* [Description of the task]
Would you please copy the entries exactly, leaving every picture aside?

* [Records contained in a dataset]
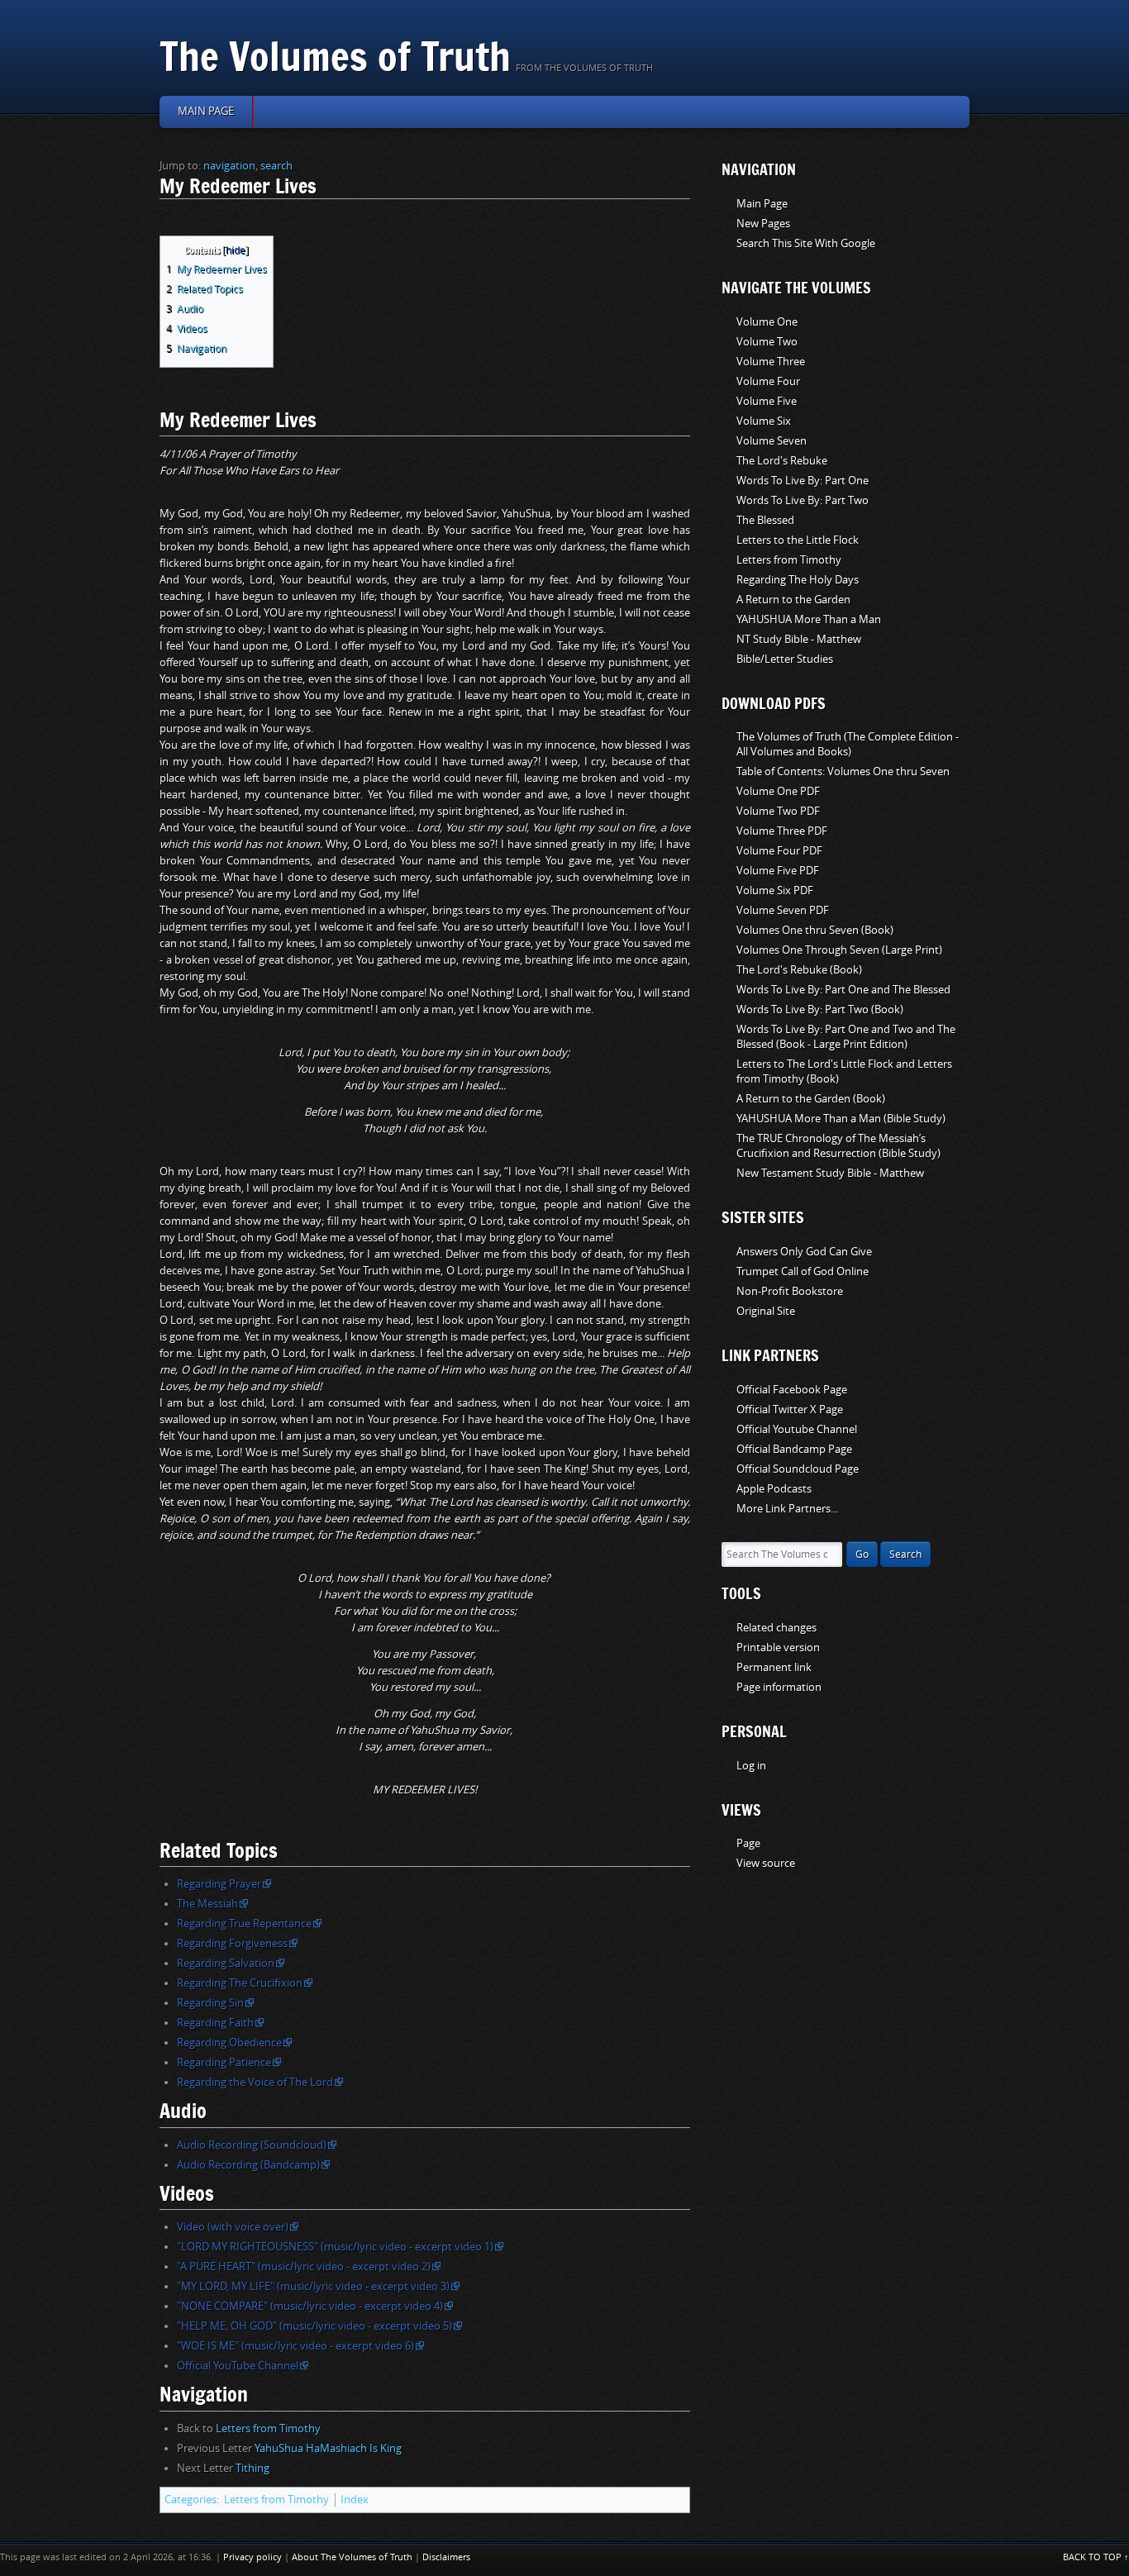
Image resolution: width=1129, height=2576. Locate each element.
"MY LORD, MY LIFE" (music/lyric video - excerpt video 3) (313, 2286)
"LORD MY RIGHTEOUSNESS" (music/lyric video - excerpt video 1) (335, 2246)
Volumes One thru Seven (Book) (814, 930)
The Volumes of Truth (335, 56)
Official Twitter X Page (789, 1409)
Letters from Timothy (268, 2428)
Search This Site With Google (805, 243)
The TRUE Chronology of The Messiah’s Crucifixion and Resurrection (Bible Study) (838, 1145)
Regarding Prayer (219, 1884)
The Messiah (207, 1903)
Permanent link (774, 1667)
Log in (751, 1765)
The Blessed (765, 520)
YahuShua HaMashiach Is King (328, 2448)
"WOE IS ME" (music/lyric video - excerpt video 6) (295, 2346)
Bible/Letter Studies (784, 659)
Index (355, 2499)
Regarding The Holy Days (797, 580)
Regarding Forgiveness (232, 1943)
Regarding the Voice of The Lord (255, 2082)
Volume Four (768, 381)
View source (765, 1863)
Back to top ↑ (1096, 2557)
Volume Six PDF (774, 890)
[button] (171, 247)
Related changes (776, 1627)
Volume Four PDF (779, 851)
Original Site (765, 1311)
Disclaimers (446, 2557)
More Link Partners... (787, 1508)
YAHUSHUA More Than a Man (808, 619)
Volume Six (763, 421)
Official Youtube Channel (796, 1429)
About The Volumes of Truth (352, 2557)
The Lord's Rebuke (781, 461)
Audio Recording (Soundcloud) (251, 2145)
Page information (779, 1687)
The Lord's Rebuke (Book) (799, 970)
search (276, 166)
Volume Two (767, 342)
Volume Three (770, 361)
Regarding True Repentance (244, 1923)
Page (748, 1843)
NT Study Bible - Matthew (798, 639)
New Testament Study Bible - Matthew (830, 1173)
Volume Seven (771, 441)
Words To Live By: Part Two (802, 500)
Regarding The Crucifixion (239, 1983)
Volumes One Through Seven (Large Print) (839, 950)
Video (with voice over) (232, 2227)
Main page (206, 111)
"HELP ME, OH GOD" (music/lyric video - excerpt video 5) (314, 2326)
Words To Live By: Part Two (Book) (819, 1009)
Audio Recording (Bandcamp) (248, 2165)
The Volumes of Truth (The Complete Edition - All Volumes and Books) (847, 744)
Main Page (762, 204)
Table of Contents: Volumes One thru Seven (843, 771)
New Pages (763, 223)
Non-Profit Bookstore (789, 1291)
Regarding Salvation (225, 1963)
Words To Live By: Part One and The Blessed (843, 989)
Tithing (252, 2468)
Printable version (778, 1647)
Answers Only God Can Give (804, 1251)
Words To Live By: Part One (802, 480)
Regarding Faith (215, 2023)
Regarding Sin (210, 2003)
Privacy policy (252, 2557)
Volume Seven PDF (782, 910)
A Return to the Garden (793, 599)
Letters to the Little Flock (797, 540)
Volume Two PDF (778, 811)
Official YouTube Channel (237, 2365)
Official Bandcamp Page (794, 1449)
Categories (190, 2499)
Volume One (767, 322)
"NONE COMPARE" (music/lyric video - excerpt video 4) (310, 2306)
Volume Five (766, 401)
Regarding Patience (224, 2062)
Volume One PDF (778, 791)
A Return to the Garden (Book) (810, 1099)
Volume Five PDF (777, 870)
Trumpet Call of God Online (802, 1271)
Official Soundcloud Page (797, 1469)
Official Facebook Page (791, 1389)
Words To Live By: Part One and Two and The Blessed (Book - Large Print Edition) (845, 1036)
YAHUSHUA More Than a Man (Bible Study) (841, 1118)
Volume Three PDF (781, 831)
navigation (229, 166)
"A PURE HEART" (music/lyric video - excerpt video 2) (304, 2266)
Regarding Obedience (229, 2042)
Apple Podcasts (774, 1489)
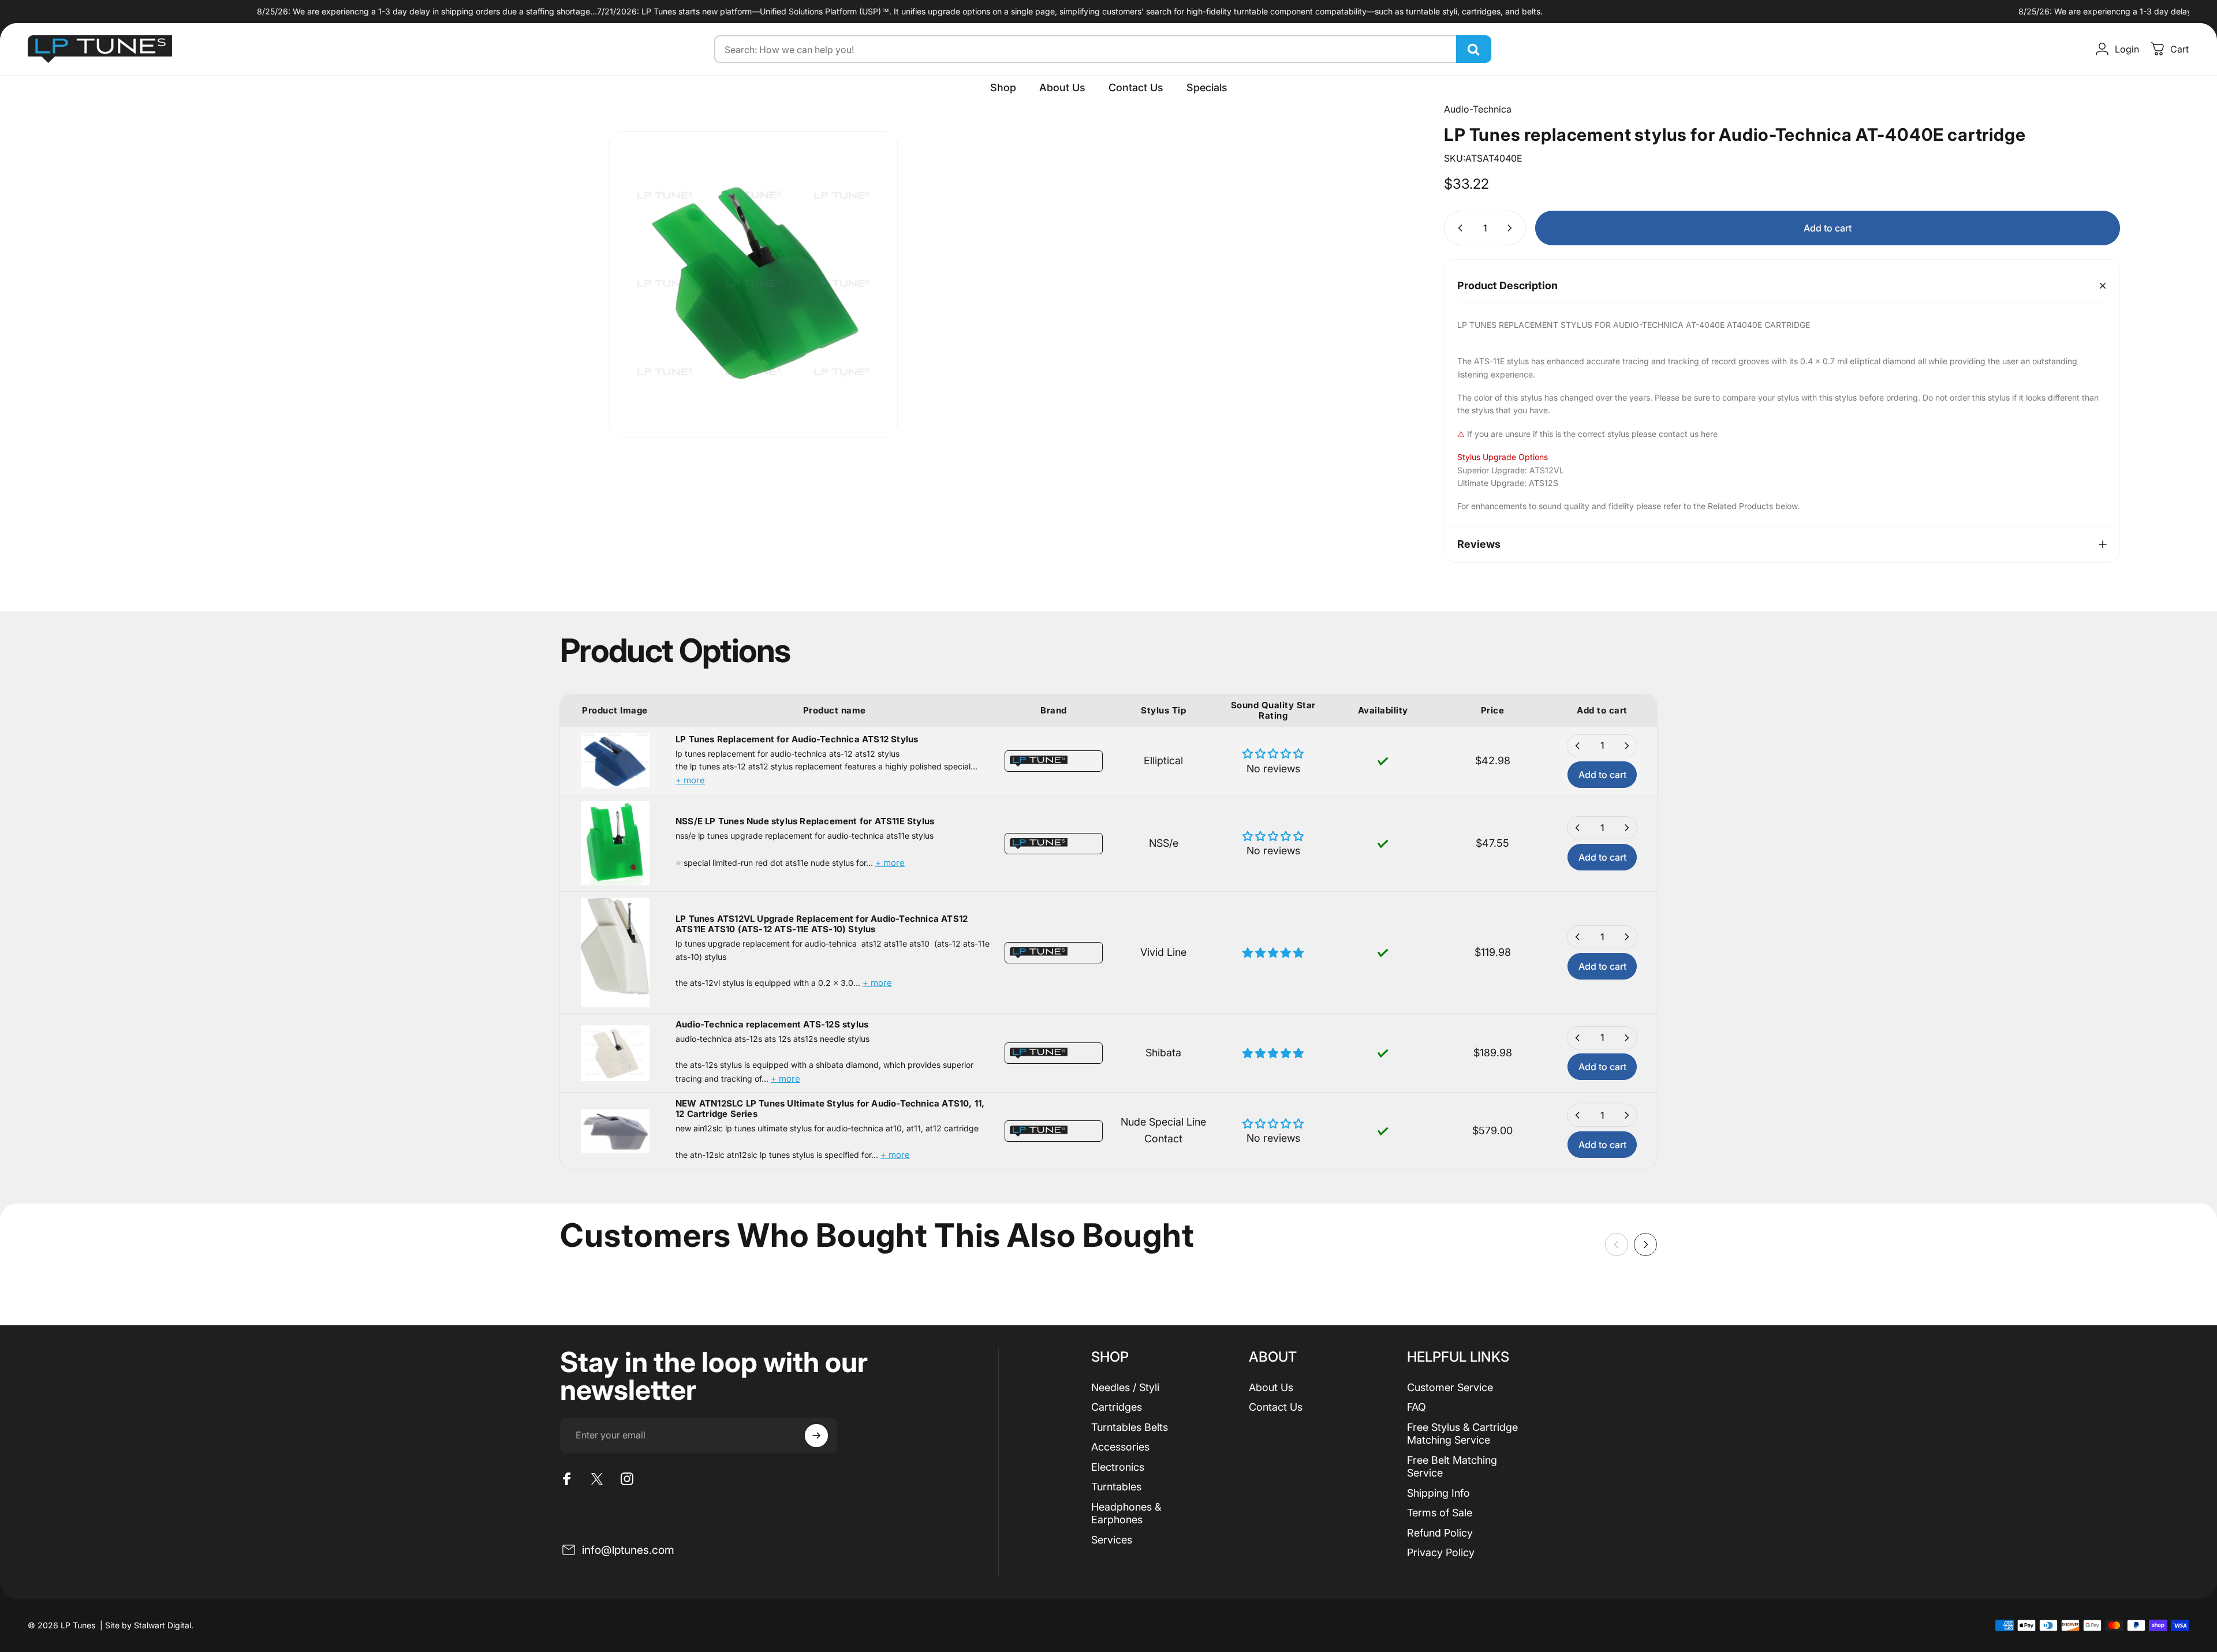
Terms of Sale (1439, 1513)
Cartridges (1116, 1407)
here (1709, 434)
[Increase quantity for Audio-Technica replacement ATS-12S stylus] (1626, 1038)
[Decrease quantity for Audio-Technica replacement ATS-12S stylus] (1577, 1038)
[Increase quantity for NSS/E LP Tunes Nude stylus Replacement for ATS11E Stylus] (1626, 828)
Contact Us (1275, 1407)
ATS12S (1543, 483)
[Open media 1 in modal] (753, 285)
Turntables (1116, 1487)
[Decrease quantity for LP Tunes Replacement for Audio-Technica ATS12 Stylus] (1577, 746)
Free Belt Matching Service (1452, 1466)
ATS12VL (1546, 470)
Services (1111, 1540)
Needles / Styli (1125, 1387)
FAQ (1416, 1407)
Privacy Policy (1441, 1552)
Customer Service (1450, 1387)
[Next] (1645, 1244)
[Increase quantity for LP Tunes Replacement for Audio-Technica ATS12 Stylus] (1626, 746)
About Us (1271, 1387)
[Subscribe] (816, 1435)
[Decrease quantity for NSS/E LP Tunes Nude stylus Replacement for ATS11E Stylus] (1577, 828)
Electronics (1117, 1467)
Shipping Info (1438, 1493)
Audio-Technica (1477, 109)
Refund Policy (1440, 1533)
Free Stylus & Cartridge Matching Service (1462, 1434)
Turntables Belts (1129, 1427)
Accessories (1120, 1447)
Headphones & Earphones (1126, 1513)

* [Task answer]
Image resolution: width=1129, height=2576. Locate each element.
"MY LORD, MY LIFE" (music/lyric video - excerpt video 3) (313, 2286)
"LORD MY RIGHTEOUSNESS" (music/lyric video - excerpt video 1) (335, 2246)
Volumes One thru Seven (Book) (814, 930)
The Volumes of Truth (335, 56)
Official Twitter X Page (789, 1409)
Letters from Timothy (268, 2428)
Search This Site With Google (805, 243)
The TRUE Chronology of The Messiah’s Crucifixion and Resurrection (Bible Study) (838, 1145)
Regarding Prayer (219, 1884)
The Messiah (207, 1903)
Permanent link (774, 1667)
Log in (751, 1765)
The Blessed (765, 520)
YahuShua HaMashiach Is King (328, 2448)
"WOE IS ME" (music/lyric video - excerpt video 6) (295, 2346)
Bible/Letter Studies (784, 659)
Index (355, 2499)
Regarding The Holy Days (797, 580)
Regarding Forgiveness (232, 1943)
Regarding the Voice of The Lord (255, 2082)
Volume Four (768, 381)
View source (765, 1863)
Back to top ↑ (1096, 2557)
Volume Six PDF (774, 890)
[button] (171, 247)
Related changes (776, 1627)
Volume Four PDF (779, 851)
Original Site (765, 1311)
Disclaimers (446, 2557)
More Link Partners... (787, 1508)
YAHUSHUA More Than a Man (808, 619)
Volume Six (763, 421)
Official Youtube Channel (796, 1429)
About The Volumes of Truth (352, 2557)
The Lord's Rebuke (781, 461)
Audio Recording (Soundcloud) (251, 2145)
Page information (779, 1687)
The Lord's Rebuke (Book) (799, 970)
search (276, 166)
Volume Two (767, 342)
Volume Three (770, 361)
Regarding True Repentance (244, 1923)
Page (748, 1843)
NT Study Bible - Matthew (798, 639)
New Testament Study Bible - Matthew (830, 1173)
Volume Seven (771, 441)
Words To Live By: Part Two (802, 500)
Regarding The Crucifixion (239, 1983)
Volumes One Through Seven (Large Print) (839, 950)
Video (with voice over) (232, 2227)
Main page (206, 111)
"HELP ME, OH GOD" (music/lyric video - excerpt video 5) (314, 2326)
Words To Live By: Part Two (Book) (819, 1009)
Audio Recording (Bandcamp) (248, 2165)
The Volumes of Truth (The Complete Edition - All Volumes and Books) (847, 744)
Main Page (762, 204)
Table of Contents: Volumes One thru Seven (843, 771)
New Pages (763, 223)
Non-Profit Bookstore (789, 1291)
Regarding Salvation (225, 1963)
Words To Live By: Part One and The Blessed (843, 989)
Tithing (252, 2468)
Printable version (778, 1647)
Answers Only God Can Give (804, 1251)
Words To Live By: Part One (802, 480)
Regarding Faith (215, 2023)
Regarding Sin (210, 2003)
Privacy policy (252, 2557)
Volume Seven PDF (782, 910)
A Return to the Garden (793, 599)
Letters to the Little Flock (797, 540)
Volume Two PDF (778, 811)
Official YouTube Channel (237, 2365)
Official Bandcamp Page (794, 1449)
Categories (190, 2499)
Volume One (767, 322)
"NONE COMPARE" (music/lyric video - excerpt video 4) (310, 2306)
Volume Five (766, 401)
Regarding Patience (224, 2062)
Volume One PDF (778, 791)
A Return to the Garden (Book) (810, 1099)
Volume Five PDF (777, 870)
Trumpet Call of God Online (802, 1271)
Official Soundcloud Page (797, 1469)
Official Facebook Page (791, 1389)
Words To Live By: Part One and Two and The Blessed (Book - Large Print Edition) (845, 1036)
YAHUSHUA More Than a Man (Bible Study) (841, 1118)
Volume Three PDF (781, 831)
navigation (229, 166)
"A PURE HEART" (music/lyric video - excerpt video 2) (304, 2266)
Regarding Obedience (229, 2042)
Apple Podcasts (774, 1489)
Terms of Sale (1439, 1513)
Cartridges (1116, 1407)
here (1709, 434)
[Increase quantity for Audio-Technica replacement ATS-12S stylus] (1626, 1038)
[Decrease quantity for Audio-Technica replacement ATS-12S stylus] (1577, 1038)
[Increase quantity for NSS/E LP Tunes Nude stylus Replacement for ATS11E Stylus] (1626, 828)
Contact Us (1275, 1407)
ATS12S (1543, 483)
[Open media 1 in modal] (753, 285)
Turntables (1116, 1487)
[Decrease quantity for LP Tunes Replacement for Audio-Technica ATS12 Stylus] (1577, 746)
Free Belt Matching Service (1452, 1466)
ATS12VL (1546, 470)
Services (1111, 1540)
Needles / Styli (1125, 1387)
FAQ (1416, 1407)
Privacy Policy (1441, 1552)
Customer Service (1450, 1387)
[Next] (1645, 1244)
[Increase quantity for LP Tunes Replacement for Audio-Technica ATS12 Stylus] (1626, 746)
About Us (1271, 1387)
[Subscribe] (816, 1435)
[Decrease quantity for NSS/E LP Tunes Nude stylus Replacement for ATS11E Stylus] (1577, 828)
Electronics (1117, 1467)
Shipping Info (1438, 1493)
Audio-Technica (1477, 109)
Refund Policy (1440, 1533)
Free Stylus & Cartridge Matching Service (1462, 1434)
Turntables Belts (1129, 1427)
Accessories (1120, 1447)
Headphones & Earphones (1126, 1513)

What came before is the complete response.